- [Excerpt to read]
## BEGIN

That sucks that it gets nasty so quickly . I'm wondering if you are over cleaning, as they will mark more if their cage is too clean. I wouldn't leave smelly liners in there, but maybe not wash all their toys daily so some of it still smells like them.

You might like a martins cage, as they don't need to be lined, since they are made of rat safe mesh floors, and the pee can't pool up.


----------



## Snippet (Dec 30, 2010)

I've never used liners on my shelves, and I've always had solid shelves. I've never had a rat with bumble foot. I just wipe the shelves down every day to keep them fairly clean.


----------



## killybutt (Nov 22, 2010)

I have a bookshelf cage with waterproof floors, and don't use a liner. I wipe down the cage once a day and keep a cat litter pan full of litter on the bottom floor. The boys tend to just use one corner of each level so it stays manageable. If I didn't wipe it down daily it would be an issue but the way I see it, wiping it down is easier than doing laundry every day


----------



## Kimberloy (Feb 2, 2011)

I just line with carefresh, and pull out soiled spots daily!


----------



## sonoma (May 26, 2007)

No liners here. I used them with my old girls, but my youngsters pull them up and destroy them. Even though I don’t use liners but I still use litter boxes and the rats are pretty good about using them. Between the litter boxes and wiping down the shelves daily with unscented baby wipes I don’t have a problem with urine pooling up on the shelves.


----------



## Kinsey (Jun 14, 2009)

I don't really.. I use newspaper through the whole thing, and lay it over the shelves. I have to weight it down with dishes and stuff, and they destroy it quickly, but it's easy to change regularly.


----------



## Alethea (Jul 14, 2010)

## END

- [Set problem A] Print the forum thread on cage liners in full, word for word.
The forum thread on cage liners and the rows have no connection to each other.

[Page and screen pointing data]
## BEGIN

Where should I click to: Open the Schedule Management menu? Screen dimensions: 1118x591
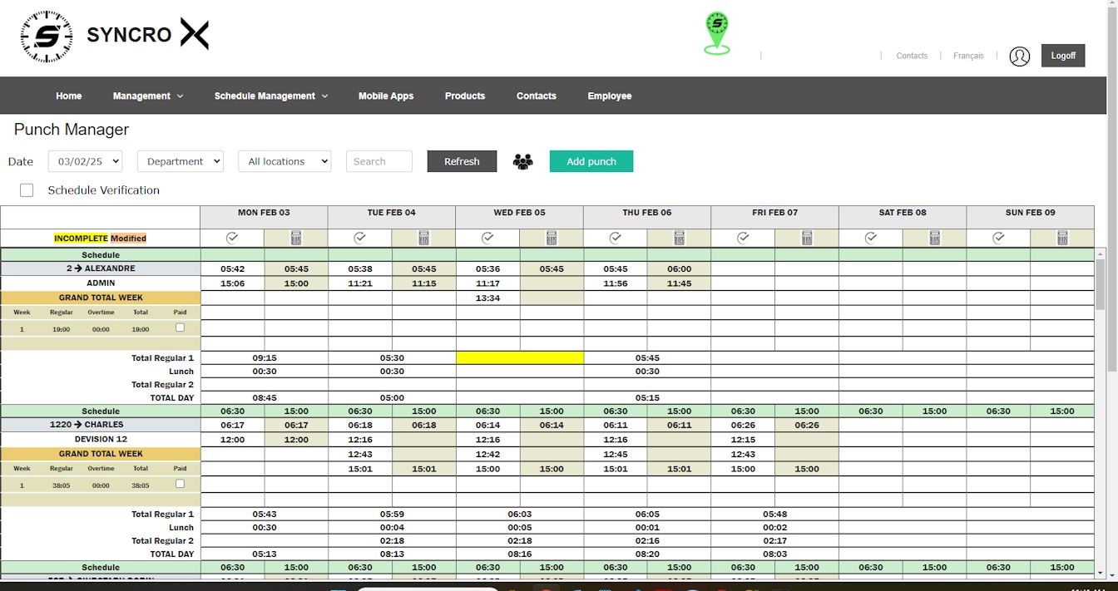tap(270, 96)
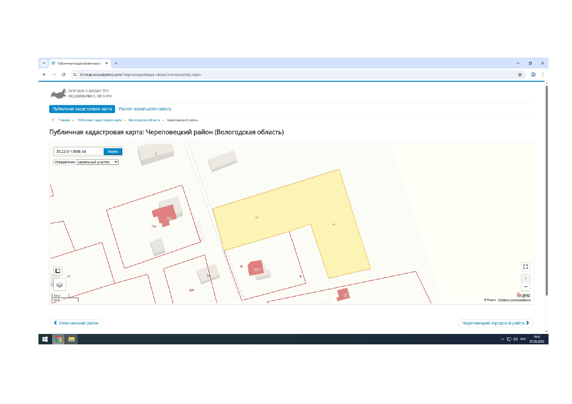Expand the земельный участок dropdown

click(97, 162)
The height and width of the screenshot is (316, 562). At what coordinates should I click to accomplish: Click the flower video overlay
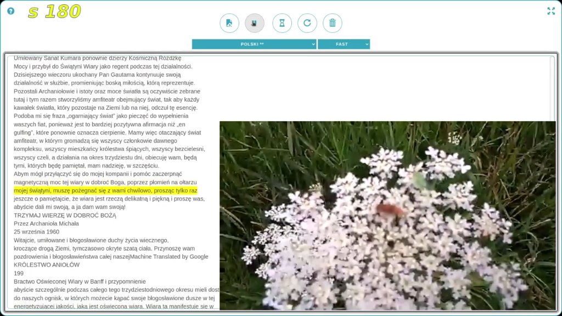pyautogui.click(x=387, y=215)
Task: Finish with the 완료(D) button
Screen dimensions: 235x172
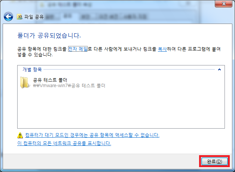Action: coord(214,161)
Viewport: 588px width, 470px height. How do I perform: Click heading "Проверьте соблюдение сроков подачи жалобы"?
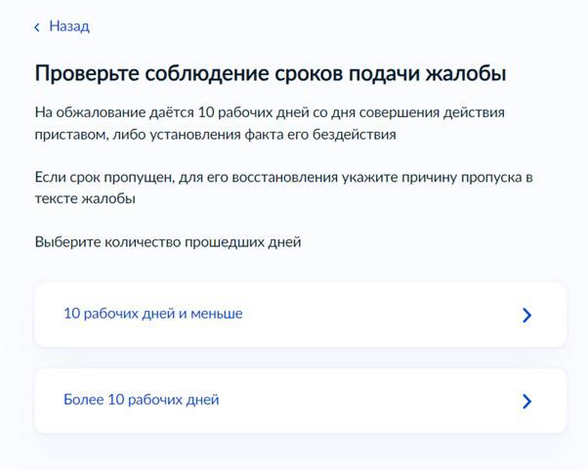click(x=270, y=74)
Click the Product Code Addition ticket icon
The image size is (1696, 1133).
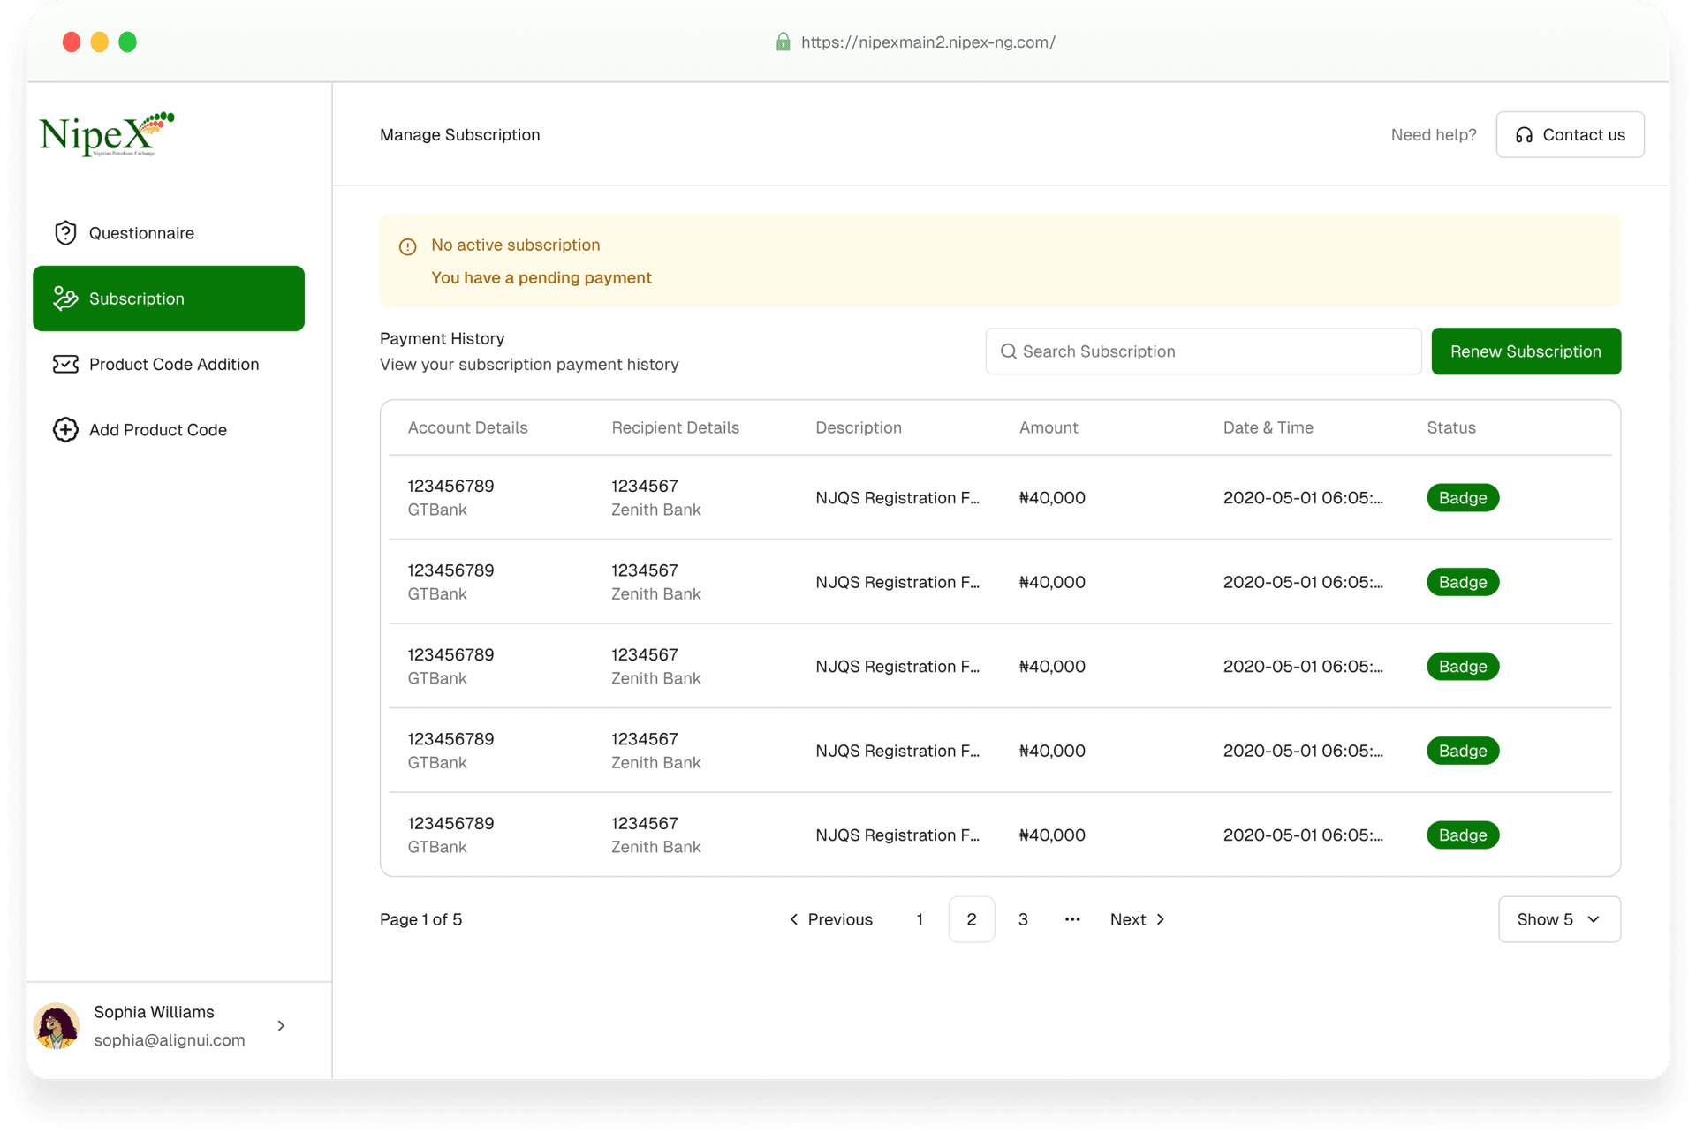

## END

- [Set problem B] Output the rows from the line with "Task: Finish with the 완료(D) button" up to and including the final line of the rows, word for word, with the pictures left out.

- [Final result A]
That sucks that it gets nasty so quickly . I'm wondering if you are over cleaning, as they will mark more if their cage is too clean. I wouldn't leave smelly liners in there, but maybe not wash all their toys daily so some of it still smells like them.

You might like a martins cage, as they don't need to be lined, since they are made of rat safe mesh floors, and the pee can't pool up.


----------



## Snippet (Dec 30, 2010)

I've never used liners on my shelves, and I've always had solid shelves. I've never had a rat with bumble foot. I just wipe the shelves down every day to keep them fairly clean.


----------



## killybutt (Nov 22, 2010)

I have a bookshelf cage with waterproof floors, and don't use a liner. I wipe down the cage once a day and keep a cat litter pan full of litter on the bottom floor. The boys tend to just use one corner of each level so it stays manageable. If I didn't wipe it down daily it would be an issue but the way I see it, wiping it down is easier than doing laundry every day


----------



## Kimberloy (Feb 2, 2011)

I just line with carefresh, and pull out soiled spots daily!


----------



## sonoma (May 26, 2007)

No liners here. I used them with my old girls, but my youngsters pull them up and destroy them. Even though I don’t use liners but I still use litter boxes and the rats are pretty good about using them. Between the litter boxes and wiping down the shelves daily with unscented baby wipes I don’t have a problem with urine pooling up on the shelves.


----------



## Kinsey (Jun 14, 2009)

I don't really.. I use newspaper through the whole thing, and lay it over the shelves. I have to weight it down with dishes and stuff, and they destroy it quickly, but it's easy to change regularly.


----------



## Alethea (Jul 14, 2010)

- [Final result B]
Task: Finish with the 완료(D) button
Screen dimensions: 235x172
Action: coord(214,161)
Viewport: 588px width, 470px height. How do I perform: Click heading "Проверьте соблюдение сроков подачи жалобы"?
click(x=270, y=74)
Click the Product Code Addition ticket icon
The image size is (1696, 1133).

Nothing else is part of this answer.